Copy each entry below exactly as it reads.

Stored records —
---

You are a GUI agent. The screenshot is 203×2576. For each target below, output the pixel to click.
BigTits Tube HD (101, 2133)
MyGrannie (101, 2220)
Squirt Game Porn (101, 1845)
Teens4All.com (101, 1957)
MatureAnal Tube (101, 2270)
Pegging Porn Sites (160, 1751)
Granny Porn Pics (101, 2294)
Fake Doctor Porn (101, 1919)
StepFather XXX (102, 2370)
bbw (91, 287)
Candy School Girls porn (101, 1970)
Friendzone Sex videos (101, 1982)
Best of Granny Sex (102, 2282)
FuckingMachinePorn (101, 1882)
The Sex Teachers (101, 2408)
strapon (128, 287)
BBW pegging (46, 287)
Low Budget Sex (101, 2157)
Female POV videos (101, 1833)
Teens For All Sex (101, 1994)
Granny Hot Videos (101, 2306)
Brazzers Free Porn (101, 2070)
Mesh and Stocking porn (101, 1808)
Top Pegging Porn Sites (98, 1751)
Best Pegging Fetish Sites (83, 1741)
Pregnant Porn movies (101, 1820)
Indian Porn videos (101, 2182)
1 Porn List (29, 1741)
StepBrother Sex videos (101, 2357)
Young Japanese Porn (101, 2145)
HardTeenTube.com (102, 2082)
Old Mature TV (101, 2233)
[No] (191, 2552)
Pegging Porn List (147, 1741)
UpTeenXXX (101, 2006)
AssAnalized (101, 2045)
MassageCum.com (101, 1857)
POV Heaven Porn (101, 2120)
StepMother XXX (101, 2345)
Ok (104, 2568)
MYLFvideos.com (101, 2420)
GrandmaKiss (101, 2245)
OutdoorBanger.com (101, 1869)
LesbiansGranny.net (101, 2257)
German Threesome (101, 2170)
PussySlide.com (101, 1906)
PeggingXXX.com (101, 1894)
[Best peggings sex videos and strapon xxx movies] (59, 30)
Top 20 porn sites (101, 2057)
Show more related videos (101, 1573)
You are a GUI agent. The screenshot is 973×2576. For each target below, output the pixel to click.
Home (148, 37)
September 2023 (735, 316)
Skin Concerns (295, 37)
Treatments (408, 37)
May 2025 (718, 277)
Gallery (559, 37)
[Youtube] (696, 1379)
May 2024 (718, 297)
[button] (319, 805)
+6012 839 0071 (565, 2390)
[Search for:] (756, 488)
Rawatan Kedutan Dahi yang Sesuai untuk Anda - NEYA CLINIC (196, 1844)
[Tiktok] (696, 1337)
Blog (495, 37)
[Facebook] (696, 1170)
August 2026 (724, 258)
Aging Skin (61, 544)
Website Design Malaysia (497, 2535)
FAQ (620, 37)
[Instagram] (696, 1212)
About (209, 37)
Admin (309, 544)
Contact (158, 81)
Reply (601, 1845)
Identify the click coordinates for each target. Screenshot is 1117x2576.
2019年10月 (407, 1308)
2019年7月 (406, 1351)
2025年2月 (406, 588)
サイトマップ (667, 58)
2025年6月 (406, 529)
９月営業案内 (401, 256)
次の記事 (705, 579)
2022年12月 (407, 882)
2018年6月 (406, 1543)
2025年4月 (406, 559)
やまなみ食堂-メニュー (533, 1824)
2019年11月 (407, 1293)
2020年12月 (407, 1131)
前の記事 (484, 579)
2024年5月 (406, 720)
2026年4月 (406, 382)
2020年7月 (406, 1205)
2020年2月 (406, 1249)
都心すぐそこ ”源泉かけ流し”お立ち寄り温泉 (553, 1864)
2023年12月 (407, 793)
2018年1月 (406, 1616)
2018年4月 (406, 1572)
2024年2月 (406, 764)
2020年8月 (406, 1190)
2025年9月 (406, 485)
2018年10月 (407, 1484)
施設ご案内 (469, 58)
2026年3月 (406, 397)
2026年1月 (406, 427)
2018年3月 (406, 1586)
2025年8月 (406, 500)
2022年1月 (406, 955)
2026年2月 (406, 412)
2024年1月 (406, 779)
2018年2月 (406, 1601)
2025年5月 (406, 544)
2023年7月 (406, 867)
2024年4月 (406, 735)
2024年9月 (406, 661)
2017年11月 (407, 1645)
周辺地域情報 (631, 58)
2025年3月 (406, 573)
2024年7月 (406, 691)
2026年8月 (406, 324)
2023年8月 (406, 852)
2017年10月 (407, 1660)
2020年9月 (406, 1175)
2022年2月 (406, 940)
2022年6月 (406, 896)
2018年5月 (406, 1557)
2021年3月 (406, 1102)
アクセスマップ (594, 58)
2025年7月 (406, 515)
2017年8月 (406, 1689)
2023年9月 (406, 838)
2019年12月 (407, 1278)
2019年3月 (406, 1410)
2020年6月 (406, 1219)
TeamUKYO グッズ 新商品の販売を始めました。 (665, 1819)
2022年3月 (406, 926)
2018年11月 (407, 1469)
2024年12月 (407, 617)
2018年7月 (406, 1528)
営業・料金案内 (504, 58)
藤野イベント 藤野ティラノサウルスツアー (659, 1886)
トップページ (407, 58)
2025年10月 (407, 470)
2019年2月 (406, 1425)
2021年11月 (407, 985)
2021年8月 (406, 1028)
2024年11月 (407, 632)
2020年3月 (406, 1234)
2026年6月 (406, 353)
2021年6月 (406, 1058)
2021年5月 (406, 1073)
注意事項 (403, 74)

---

Answer to the exercise —
You are a GUI agent. The screenshot is 203×2576. For each target below, output the pixel to click.
BigTits Tube HD (101, 2133)
MyGrannie (101, 2220)
Squirt Game Porn (101, 1845)
Teens4All.com (101, 1957)
MatureAnal Tube (101, 2270)
Pegging Porn Sites (160, 1751)
Granny Porn Pics (101, 2294)
Fake Doctor Porn (101, 1919)
StepFather XXX (102, 2370)
bbw (91, 287)
Candy School Girls porn (101, 1970)
Friendzone Sex videos (101, 1982)
Best of Granny Sex (102, 2282)
FuckingMachinePorn (101, 1882)
The Sex Teachers (101, 2408)
strapon (128, 287)
BBW pegging (46, 287)
Low Budget Sex (101, 2157)
Female POV videos (101, 1833)
Teens For All Sex (101, 1994)
Granny Hot Videos (101, 2306)
Brazzers Free Porn (101, 2070)
Mesh and Stocking porn (101, 1808)
Top Pegging Porn Sites (98, 1751)
Best Pegging Fetish Sites (83, 1741)
Pregnant Porn movies (101, 1820)
Indian Porn videos (101, 2182)
1 Porn List (29, 1741)
StepBrother Sex videos (101, 2357)
Young Japanese Porn (101, 2145)
HardTeenTube.com (102, 2082)
Old Mature TV (101, 2233)
[No] (191, 2552)
Pegging Porn List (147, 1741)
UpTeenXXX (101, 2006)
AssAnalized (101, 2045)
MassageCum.com (101, 1857)
POV Heaven Porn (101, 2120)
StepMother XXX (101, 2345)
Ok (104, 2568)
MYLFvideos.com (101, 2420)
GrandmaKiss (101, 2245)
OutdoorBanger.com (101, 1869)
LesbiansGranny.net (101, 2257)
German Threesome (101, 2170)
PussySlide.com (101, 1906)
PeggingXXX.com (101, 1894)
[Best peggings sex videos and strapon xxx movies] (59, 30)
Top 20 porn sites (101, 2057)
Show more related videos (101, 1573)
You are a GUI agent. The screenshot is 973×2576. For each target below, output the pixel to click.
Home (148, 37)
September 2023 (735, 316)
Skin Concerns (295, 37)
Treatments (408, 37)
May 2025 (718, 277)
Gallery (559, 37)
[Youtube] (696, 1379)
May 2024 (718, 297)
[button] (319, 805)
+6012 839 0071 (565, 2390)
[Search for:] (756, 488)
Rawatan Kedutan Dahi yang Sesuai untuk Anda - NEYA CLINIC (196, 1844)
[Tiktok] (696, 1337)
Blog (495, 37)
[Facebook] (696, 1170)
August 2026 (724, 258)
Aging Skin (61, 544)
Website Design Malaysia (497, 2535)
FAQ (620, 37)
[Instagram] (696, 1212)
About (209, 37)
Admin (309, 544)
Contact (158, 81)
Reply (601, 1845)
Identify the click coordinates for each target. Screenshot is 1117x2576.
2019年10月 (407, 1308)
2019年7月 (406, 1351)
2025年2月 (406, 588)
サイトマップ (667, 58)
2025年6月 (406, 529)
９月営業案内 (401, 256)
次の記事 (705, 579)
2022年12月 (407, 882)
2018年6月 (406, 1543)
2025年4月 (406, 559)
やまなみ食堂-メニュー (533, 1824)
2019年11月 (407, 1293)
2020年12月 (407, 1131)
前の記事 (484, 579)
2024年5月 (406, 720)
2026年4月 (406, 382)
2020年7月 (406, 1205)
2020年2月 (406, 1249)
都心すぐそこ ”源泉かけ流し”お立ち寄り温泉 (553, 1864)
2023年12月 (407, 793)
2018年1月 (406, 1616)
2018年4月 (406, 1572)
2024年2月 (406, 764)
2020年8月 (406, 1190)
2025年9月 (406, 485)
2018年10月 (407, 1484)
施設ご案内 (469, 58)
2026年3月 (406, 397)
2026年1月 (406, 427)
2018年3月 (406, 1586)
2025年8月 (406, 500)
2022年1月 (406, 955)
2026年2月 (406, 412)
2024年1月 (406, 779)
2018年2月 (406, 1601)
2025年5月 (406, 544)
2023年7月 (406, 867)
2024年4月 (406, 735)
2024年9月 (406, 661)
2017年11月 (407, 1645)
周辺地域情報 (631, 58)
2025年3月 (406, 573)
2024年7月 (406, 691)
2026年8月 (406, 324)
2023年8月 (406, 852)
2017年10月 (407, 1660)
2020年9月 (406, 1175)
2022年2月 (406, 940)
2022年6月 (406, 896)
2018年5月 (406, 1557)
2021年3月 (406, 1102)
アクセスマップ (594, 58)
2025年7月 (406, 515)
2017年8月 (406, 1689)
2023年9月 (406, 838)
2019年12月 (407, 1278)
2019年3月 (406, 1410)
2020年6月 (406, 1219)
TeamUKYO グッズ 新商品の販売を始めました。 (665, 1819)
2022年3月 (406, 926)
2018年11月 (407, 1469)
2024年12月 (407, 617)
2018年7月 (406, 1528)
営業・料金案内 (504, 58)
藤野イベント 藤野ティラノサウルスツアー (659, 1886)
トップページ (407, 58)
2025年10月 (407, 470)
2019年2月 (406, 1425)
2021年11月 (407, 985)
2021年8月 (406, 1028)
2024年11月 (407, 632)
2020年3月 (406, 1234)
2026年6月 (406, 353)
2021年6月 (406, 1058)
2021年5月 (406, 1073)
注意事項 (403, 74)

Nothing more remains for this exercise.